Print the entries below word for word, from the line containing "Given: Click the" through the line containing "Looking at the screenshot, I should coord(134,280).", including both of those lines. Leave the pictures out.

----- Records

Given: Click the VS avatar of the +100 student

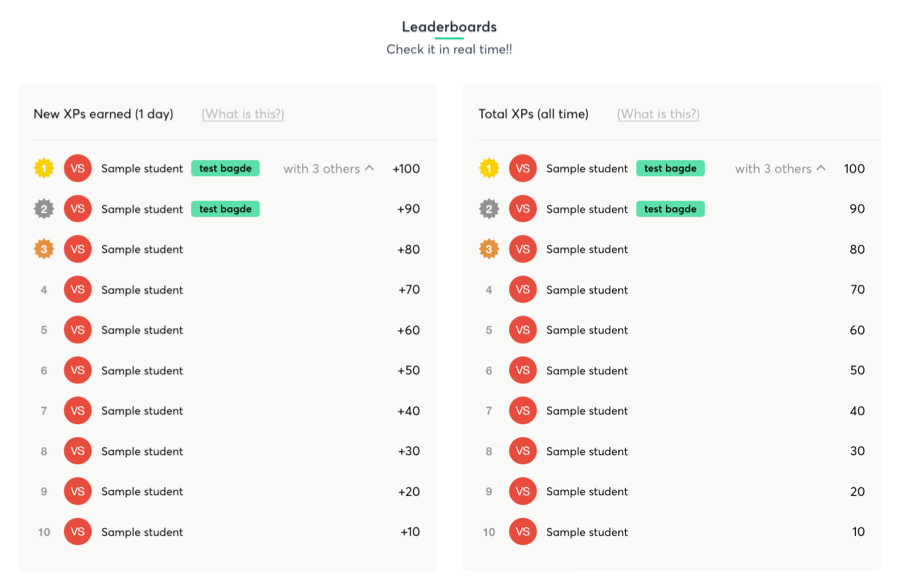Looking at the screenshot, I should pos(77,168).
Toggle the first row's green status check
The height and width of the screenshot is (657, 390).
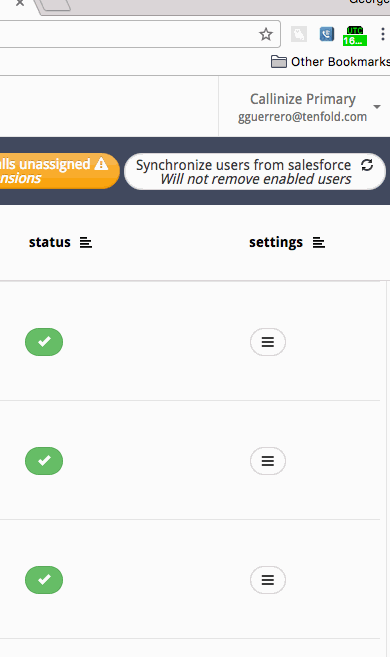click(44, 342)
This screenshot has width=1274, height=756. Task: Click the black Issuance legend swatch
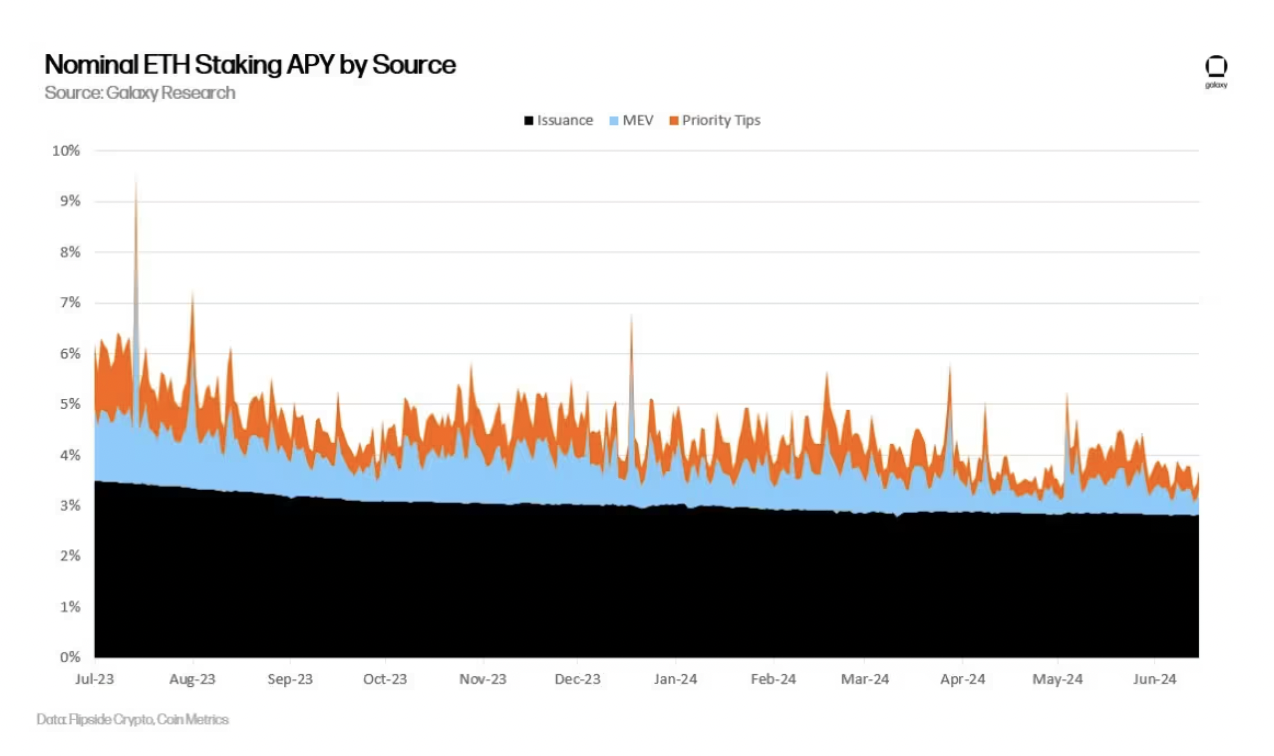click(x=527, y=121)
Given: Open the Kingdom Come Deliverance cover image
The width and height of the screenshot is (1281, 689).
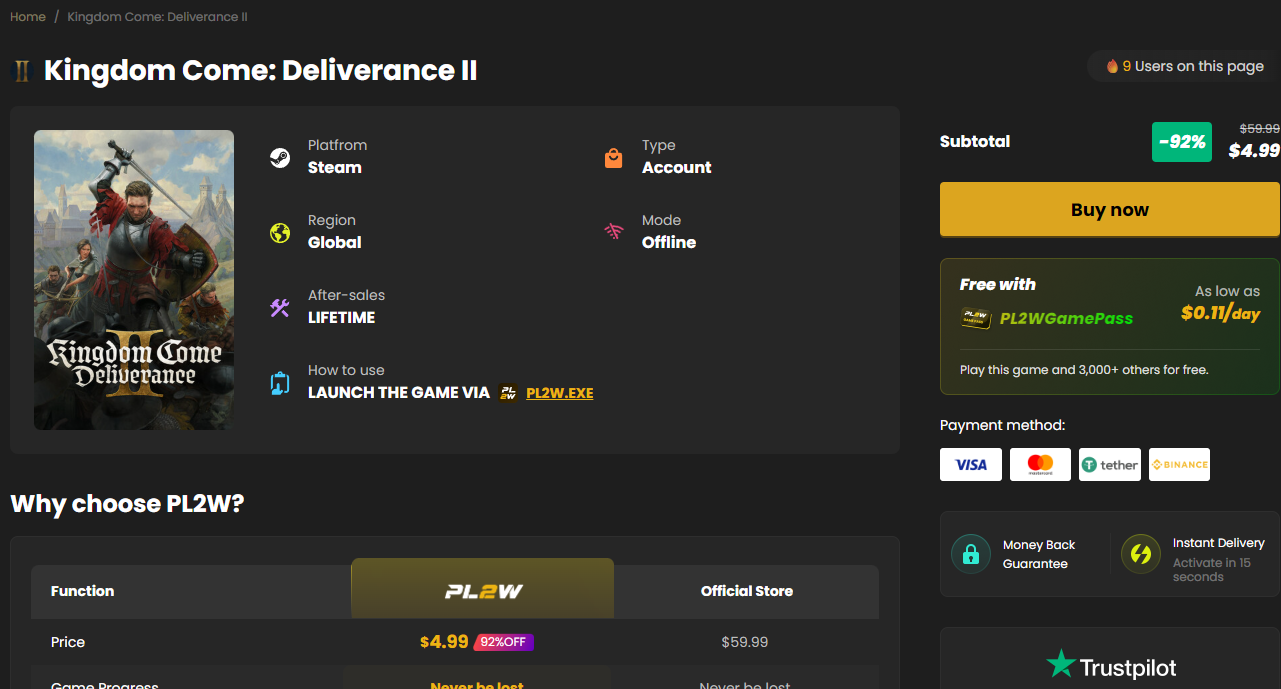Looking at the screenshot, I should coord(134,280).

----------
----- Records

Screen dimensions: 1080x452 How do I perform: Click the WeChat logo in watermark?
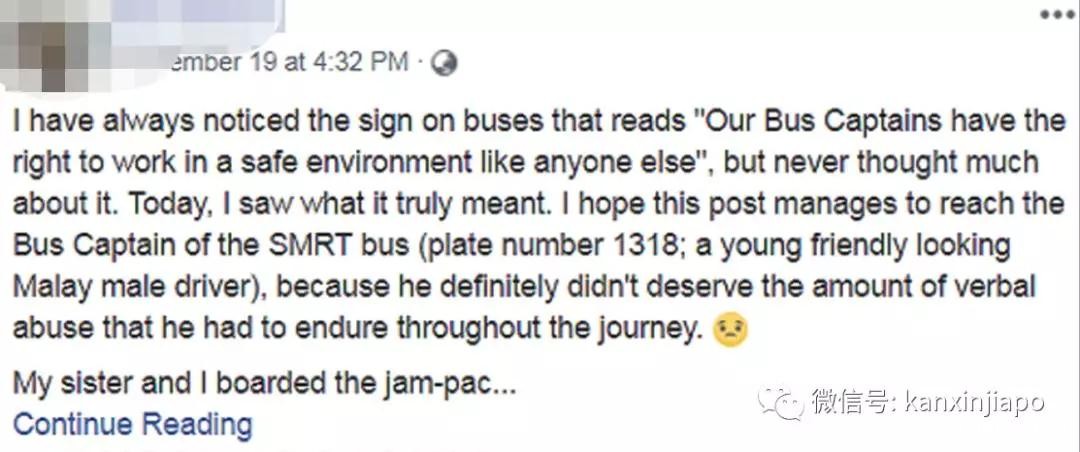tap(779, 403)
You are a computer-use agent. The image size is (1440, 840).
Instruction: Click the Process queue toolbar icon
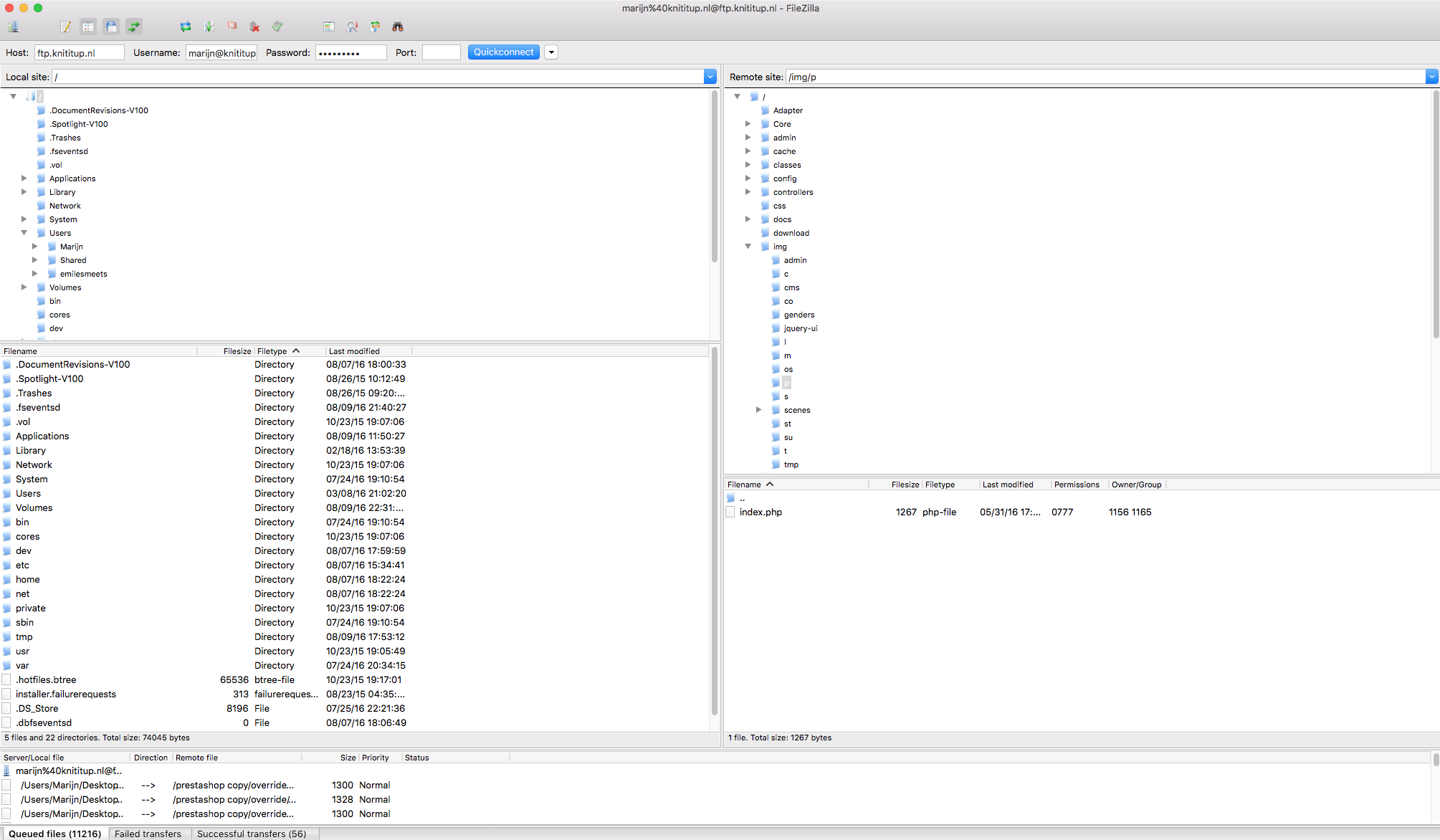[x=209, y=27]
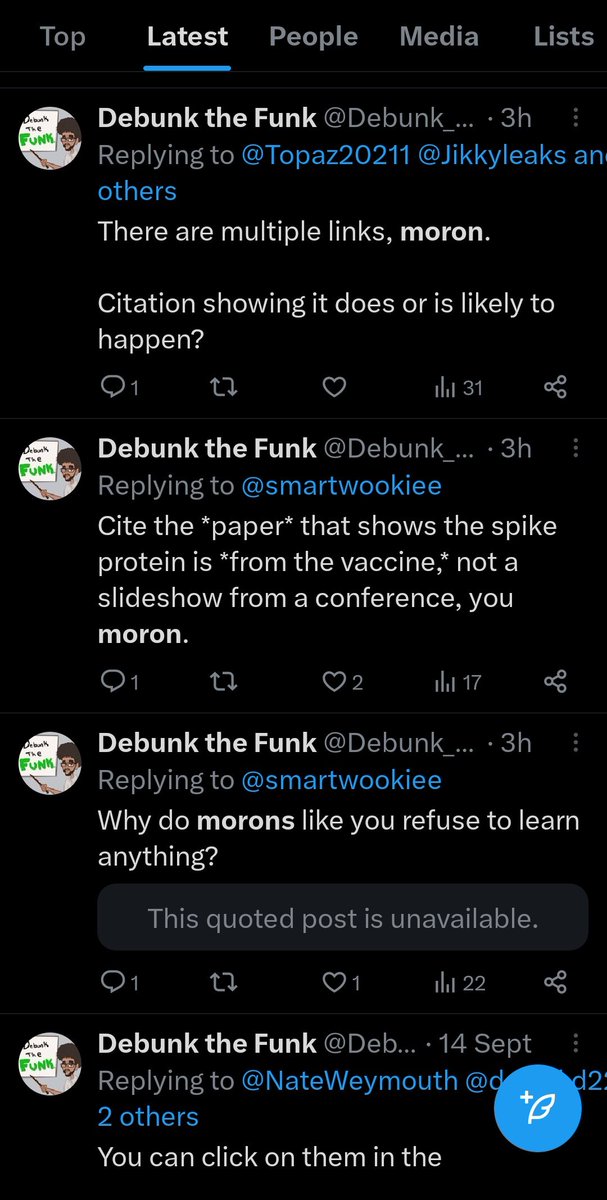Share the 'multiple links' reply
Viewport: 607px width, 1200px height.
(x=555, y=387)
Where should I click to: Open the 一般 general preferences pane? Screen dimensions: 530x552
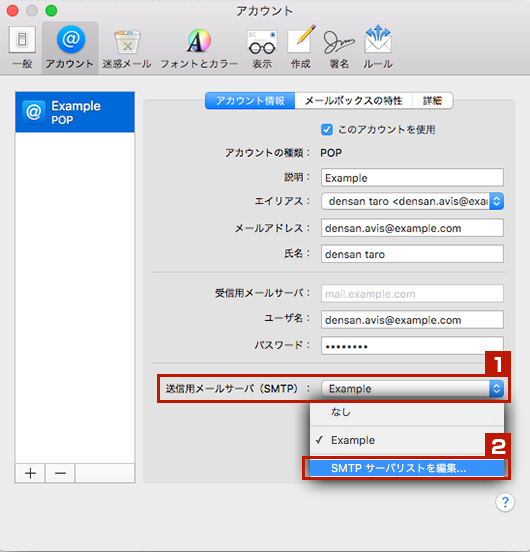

----------
----- Records

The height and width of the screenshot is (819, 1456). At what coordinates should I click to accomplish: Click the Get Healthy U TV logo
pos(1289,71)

----------

§ **Response to the exercise**
Given: Click the VS avatar of the +100 student

Looking at the screenshot, I should pos(77,168).
Toggle the first row's green status check
The height and width of the screenshot is (657, 390).
click(44, 342)
This screenshot has width=1274, height=756. Task: Click the black Issuance legend swatch
click(x=527, y=121)
Given: Open the Kingdom Come Deliverance cover image
The width and height of the screenshot is (1281, 689).
Looking at the screenshot, I should coord(134,280).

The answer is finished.